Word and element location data
┄┄┄┄┄┄
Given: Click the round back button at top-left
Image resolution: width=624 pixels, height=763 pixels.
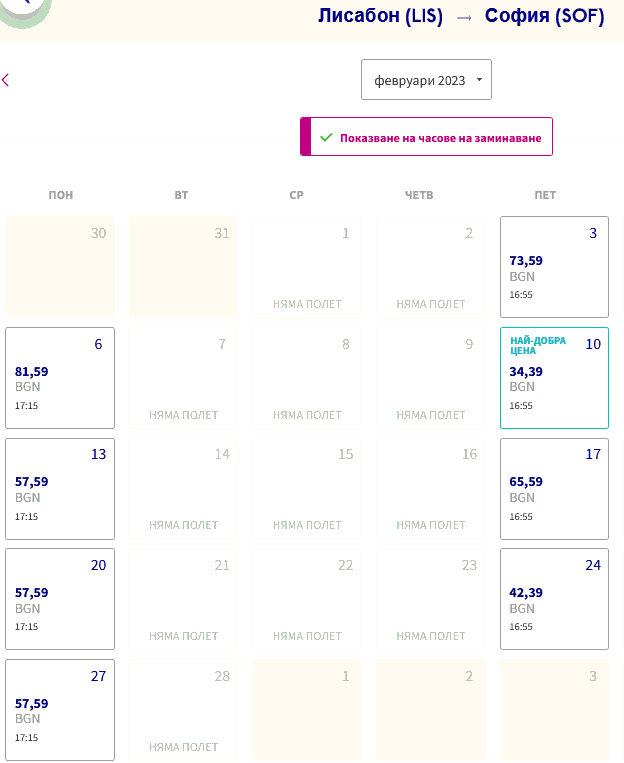Looking at the screenshot, I should 24,6.
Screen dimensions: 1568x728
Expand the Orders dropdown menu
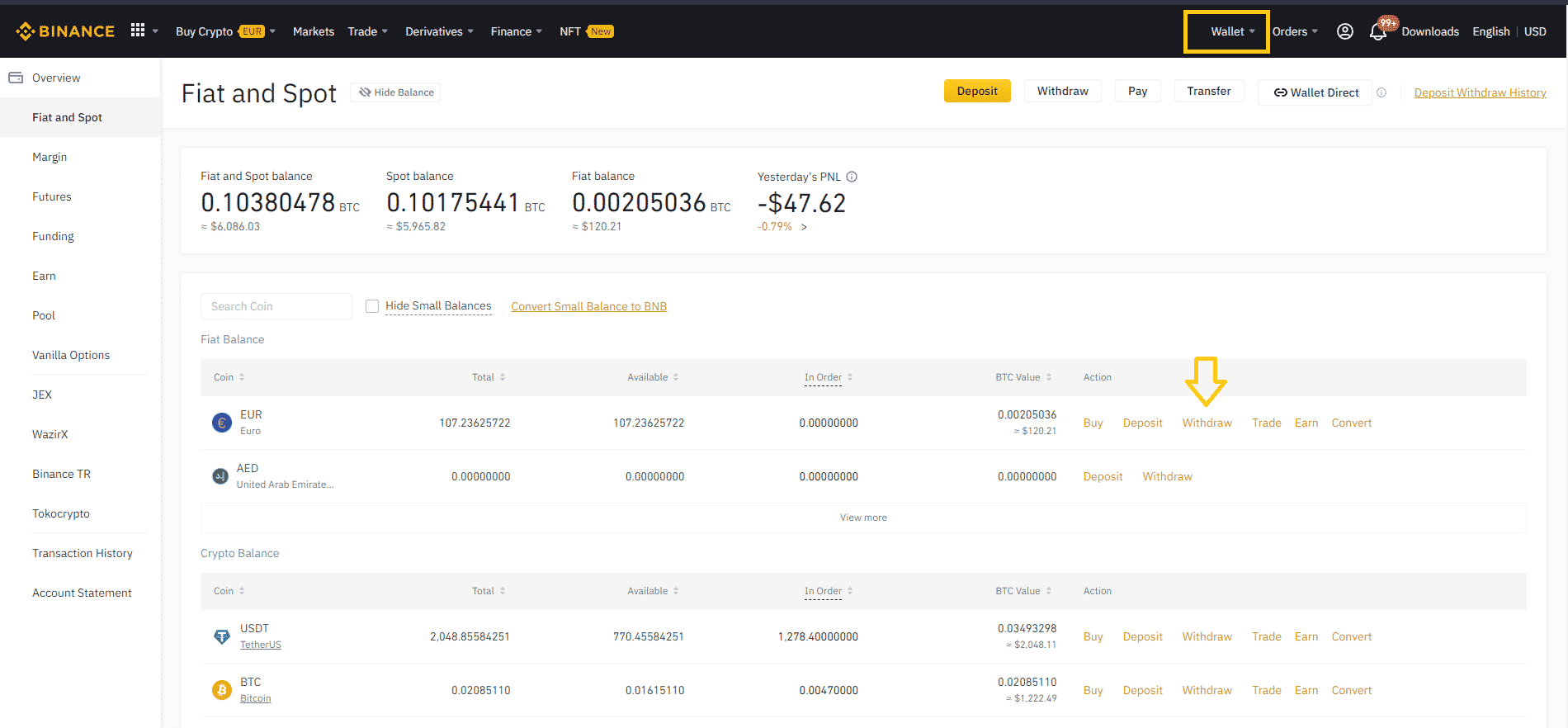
┄┄┄┄┄┄
◆ TASK DESCRIPTION: Render every line of the listing above as a JSON list of strings, one string per line, skipping blank lines. Omit the pictures.

◆ THE OUTPUT:
[
  "Given: Click the round back button at top-left",
  "Image resolution: width=624 pixels, height=763 pixels.",
  "Looking at the screenshot, I should 24,6.",
  "Screen dimensions: 1568x728",
  "Expand the Orders dropdown menu"
]